* DATA FOR THIS TASK *
------------------------------------------------------------
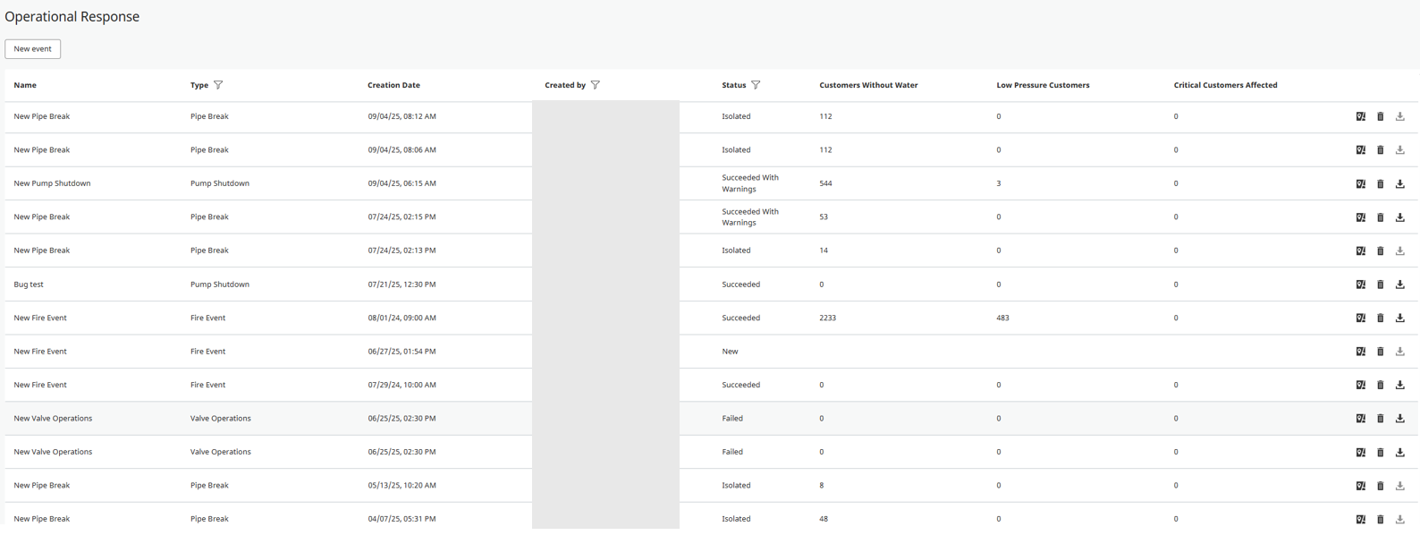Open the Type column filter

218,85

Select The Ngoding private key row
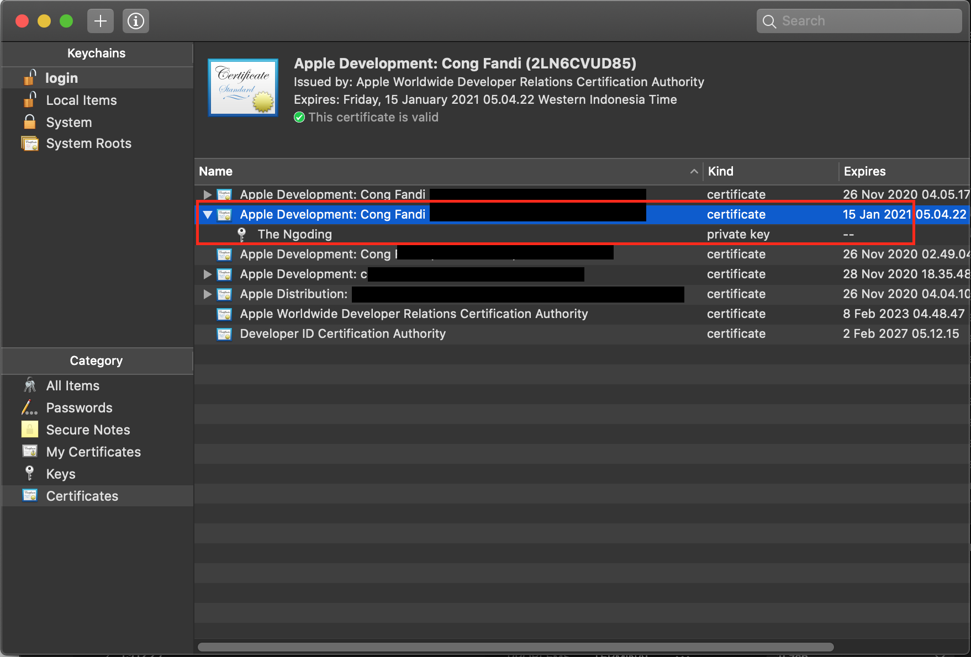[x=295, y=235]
------------------------------------------------------------
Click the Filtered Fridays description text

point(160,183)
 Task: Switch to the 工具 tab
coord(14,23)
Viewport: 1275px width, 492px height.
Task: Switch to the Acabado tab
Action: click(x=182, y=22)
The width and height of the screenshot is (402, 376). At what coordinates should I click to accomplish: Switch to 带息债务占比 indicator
------------------------------------------------------------
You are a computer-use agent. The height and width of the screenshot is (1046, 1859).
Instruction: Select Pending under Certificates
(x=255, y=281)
------------------------------------------------------------
* EXERCISE OBJECTIVE *
Update the part of the data that opens with the line containing "Click the Filtered Fridays description text" and closes with the line containing "The width and": give those lines again with "indicator" replaced by "metric" and everything else unchanged.

* ANSWER *
Click the Filtered Fridays description text

point(160,183)
 Task: Switch to the 工具 tab
coord(14,23)
Viewport: 1275px width, 492px height.
Task: Switch to the Acabado tab
Action: click(x=182, y=22)
The width and height of the screenshot is (402, 376). At what coordinates should I click to accomplish: Switch to 带息债务占比 metric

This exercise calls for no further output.